::: Records for the exercise :::

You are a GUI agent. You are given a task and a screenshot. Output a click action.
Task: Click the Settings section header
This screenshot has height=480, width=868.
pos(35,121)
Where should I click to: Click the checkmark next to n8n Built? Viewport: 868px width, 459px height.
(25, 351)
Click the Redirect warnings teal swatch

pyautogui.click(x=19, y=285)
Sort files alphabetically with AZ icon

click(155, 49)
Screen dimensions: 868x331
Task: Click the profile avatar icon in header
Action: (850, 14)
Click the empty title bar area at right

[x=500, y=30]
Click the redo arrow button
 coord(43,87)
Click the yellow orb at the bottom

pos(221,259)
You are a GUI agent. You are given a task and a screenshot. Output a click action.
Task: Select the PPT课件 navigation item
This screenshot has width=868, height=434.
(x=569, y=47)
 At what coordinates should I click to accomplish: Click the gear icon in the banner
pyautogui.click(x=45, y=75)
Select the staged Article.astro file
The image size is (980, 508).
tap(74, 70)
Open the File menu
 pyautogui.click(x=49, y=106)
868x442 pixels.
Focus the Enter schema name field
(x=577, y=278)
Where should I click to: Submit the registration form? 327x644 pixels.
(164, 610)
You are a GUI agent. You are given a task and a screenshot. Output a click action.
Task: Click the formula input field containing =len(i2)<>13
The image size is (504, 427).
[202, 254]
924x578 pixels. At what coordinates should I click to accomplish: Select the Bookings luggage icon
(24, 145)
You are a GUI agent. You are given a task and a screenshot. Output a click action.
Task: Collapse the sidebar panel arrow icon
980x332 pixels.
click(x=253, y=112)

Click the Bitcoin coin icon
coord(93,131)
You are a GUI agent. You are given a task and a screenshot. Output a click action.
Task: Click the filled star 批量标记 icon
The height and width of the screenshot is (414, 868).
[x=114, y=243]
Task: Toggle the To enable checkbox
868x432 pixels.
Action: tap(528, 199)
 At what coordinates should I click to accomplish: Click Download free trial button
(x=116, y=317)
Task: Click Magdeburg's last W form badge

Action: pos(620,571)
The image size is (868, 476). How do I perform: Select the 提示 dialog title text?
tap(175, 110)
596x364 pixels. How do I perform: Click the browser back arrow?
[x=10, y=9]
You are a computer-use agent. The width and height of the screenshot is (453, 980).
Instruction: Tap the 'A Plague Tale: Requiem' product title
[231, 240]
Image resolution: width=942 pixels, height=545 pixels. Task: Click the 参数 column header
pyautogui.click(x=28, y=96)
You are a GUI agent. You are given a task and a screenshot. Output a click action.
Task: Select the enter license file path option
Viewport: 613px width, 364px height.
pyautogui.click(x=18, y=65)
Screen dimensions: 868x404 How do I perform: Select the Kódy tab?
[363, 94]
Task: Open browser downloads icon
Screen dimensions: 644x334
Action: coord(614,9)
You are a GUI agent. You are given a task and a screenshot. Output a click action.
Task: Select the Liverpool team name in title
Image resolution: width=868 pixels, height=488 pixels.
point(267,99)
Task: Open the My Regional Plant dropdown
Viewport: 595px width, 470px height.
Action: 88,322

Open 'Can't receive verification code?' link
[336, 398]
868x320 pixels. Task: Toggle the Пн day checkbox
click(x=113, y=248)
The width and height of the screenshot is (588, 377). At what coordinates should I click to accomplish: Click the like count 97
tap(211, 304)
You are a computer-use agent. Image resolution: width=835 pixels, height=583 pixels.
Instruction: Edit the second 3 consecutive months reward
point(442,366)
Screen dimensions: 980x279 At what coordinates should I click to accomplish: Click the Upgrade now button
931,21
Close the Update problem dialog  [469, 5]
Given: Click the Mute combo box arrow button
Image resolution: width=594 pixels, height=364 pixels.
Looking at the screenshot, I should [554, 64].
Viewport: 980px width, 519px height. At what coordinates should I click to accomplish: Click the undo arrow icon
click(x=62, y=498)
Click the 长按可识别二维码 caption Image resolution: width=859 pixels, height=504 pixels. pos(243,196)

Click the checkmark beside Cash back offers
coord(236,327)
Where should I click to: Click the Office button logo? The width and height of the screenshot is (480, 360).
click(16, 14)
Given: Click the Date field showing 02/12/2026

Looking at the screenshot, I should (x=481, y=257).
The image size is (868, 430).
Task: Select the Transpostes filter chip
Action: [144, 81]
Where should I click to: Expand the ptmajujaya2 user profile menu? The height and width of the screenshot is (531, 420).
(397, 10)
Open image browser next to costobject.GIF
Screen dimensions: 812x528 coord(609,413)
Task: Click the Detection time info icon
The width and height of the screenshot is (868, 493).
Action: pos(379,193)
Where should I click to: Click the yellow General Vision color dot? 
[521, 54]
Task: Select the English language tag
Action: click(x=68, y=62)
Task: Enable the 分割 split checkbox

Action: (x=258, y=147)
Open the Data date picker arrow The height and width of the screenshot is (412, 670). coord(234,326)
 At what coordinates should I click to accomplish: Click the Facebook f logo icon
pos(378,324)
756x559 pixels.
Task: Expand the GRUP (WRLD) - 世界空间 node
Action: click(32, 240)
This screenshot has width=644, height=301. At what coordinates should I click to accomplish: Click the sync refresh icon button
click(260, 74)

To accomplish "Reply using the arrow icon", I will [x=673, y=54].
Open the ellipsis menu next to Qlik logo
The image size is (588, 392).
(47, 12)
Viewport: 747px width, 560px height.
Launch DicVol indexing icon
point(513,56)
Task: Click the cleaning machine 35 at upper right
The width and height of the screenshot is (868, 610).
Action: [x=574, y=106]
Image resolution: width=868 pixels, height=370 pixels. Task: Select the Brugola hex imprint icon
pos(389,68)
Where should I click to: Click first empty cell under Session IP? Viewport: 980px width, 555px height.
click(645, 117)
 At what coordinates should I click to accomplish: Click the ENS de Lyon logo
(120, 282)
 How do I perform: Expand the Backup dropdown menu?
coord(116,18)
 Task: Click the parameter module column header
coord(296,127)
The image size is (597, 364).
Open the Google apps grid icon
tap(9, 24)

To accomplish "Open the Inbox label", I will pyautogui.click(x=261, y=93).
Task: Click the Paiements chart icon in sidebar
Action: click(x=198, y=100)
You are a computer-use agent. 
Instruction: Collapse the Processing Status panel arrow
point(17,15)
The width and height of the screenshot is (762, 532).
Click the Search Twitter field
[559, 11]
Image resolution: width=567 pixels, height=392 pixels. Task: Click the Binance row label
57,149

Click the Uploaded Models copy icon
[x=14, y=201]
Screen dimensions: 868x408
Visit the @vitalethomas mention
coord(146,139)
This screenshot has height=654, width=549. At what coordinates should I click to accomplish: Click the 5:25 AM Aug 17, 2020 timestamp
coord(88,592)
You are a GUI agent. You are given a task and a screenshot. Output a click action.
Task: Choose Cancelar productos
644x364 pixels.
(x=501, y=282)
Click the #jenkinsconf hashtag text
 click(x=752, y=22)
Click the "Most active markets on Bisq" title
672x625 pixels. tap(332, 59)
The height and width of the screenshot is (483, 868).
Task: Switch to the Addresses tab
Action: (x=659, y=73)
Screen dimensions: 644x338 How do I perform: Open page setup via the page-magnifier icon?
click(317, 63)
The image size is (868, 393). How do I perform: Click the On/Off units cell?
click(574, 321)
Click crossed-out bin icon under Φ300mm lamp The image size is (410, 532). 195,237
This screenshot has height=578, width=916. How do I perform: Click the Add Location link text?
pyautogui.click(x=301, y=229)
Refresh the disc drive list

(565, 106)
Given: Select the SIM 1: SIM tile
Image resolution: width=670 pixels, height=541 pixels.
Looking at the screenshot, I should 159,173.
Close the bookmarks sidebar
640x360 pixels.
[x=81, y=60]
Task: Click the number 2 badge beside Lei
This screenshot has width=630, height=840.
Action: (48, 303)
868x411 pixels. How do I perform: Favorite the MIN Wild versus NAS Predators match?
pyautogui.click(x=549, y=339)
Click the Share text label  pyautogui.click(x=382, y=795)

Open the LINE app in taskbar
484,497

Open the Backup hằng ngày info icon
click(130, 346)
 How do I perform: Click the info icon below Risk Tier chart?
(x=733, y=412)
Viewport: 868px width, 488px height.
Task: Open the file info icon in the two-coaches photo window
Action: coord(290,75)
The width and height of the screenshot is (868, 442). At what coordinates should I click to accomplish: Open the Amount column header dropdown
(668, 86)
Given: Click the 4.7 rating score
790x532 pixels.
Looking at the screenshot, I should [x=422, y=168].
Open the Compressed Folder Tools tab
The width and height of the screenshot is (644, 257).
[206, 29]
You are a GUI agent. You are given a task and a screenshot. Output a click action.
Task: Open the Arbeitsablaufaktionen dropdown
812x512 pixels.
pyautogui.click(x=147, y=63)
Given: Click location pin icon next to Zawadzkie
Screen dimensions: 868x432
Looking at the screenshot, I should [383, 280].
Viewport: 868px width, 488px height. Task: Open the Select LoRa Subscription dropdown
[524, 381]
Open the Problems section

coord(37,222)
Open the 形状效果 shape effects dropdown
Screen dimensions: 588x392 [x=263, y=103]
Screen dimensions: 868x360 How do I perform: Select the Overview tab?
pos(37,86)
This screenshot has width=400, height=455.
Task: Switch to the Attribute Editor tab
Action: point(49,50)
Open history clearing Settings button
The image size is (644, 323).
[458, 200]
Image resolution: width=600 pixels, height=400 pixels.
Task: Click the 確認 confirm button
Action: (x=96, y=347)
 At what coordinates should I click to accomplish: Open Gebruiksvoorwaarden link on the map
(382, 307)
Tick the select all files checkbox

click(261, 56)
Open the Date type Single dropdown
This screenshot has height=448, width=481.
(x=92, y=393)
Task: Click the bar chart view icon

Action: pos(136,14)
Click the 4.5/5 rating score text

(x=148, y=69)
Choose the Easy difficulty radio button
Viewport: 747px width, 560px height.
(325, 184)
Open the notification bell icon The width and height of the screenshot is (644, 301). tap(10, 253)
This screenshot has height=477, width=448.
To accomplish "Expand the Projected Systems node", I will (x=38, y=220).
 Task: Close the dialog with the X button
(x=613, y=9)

:::

When the line containing "Open the notification" is reached, return it and every later line through the end of the listing above, unaltered and alone.

Open the notification bell icon The width and height of the screenshot is (644, 301). tap(10, 253)
This screenshot has height=477, width=448.
To accomplish "Expand the Projected Systems node", I will (x=38, y=220).
 Task: Close the dialog with the X button
(x=613, y=9)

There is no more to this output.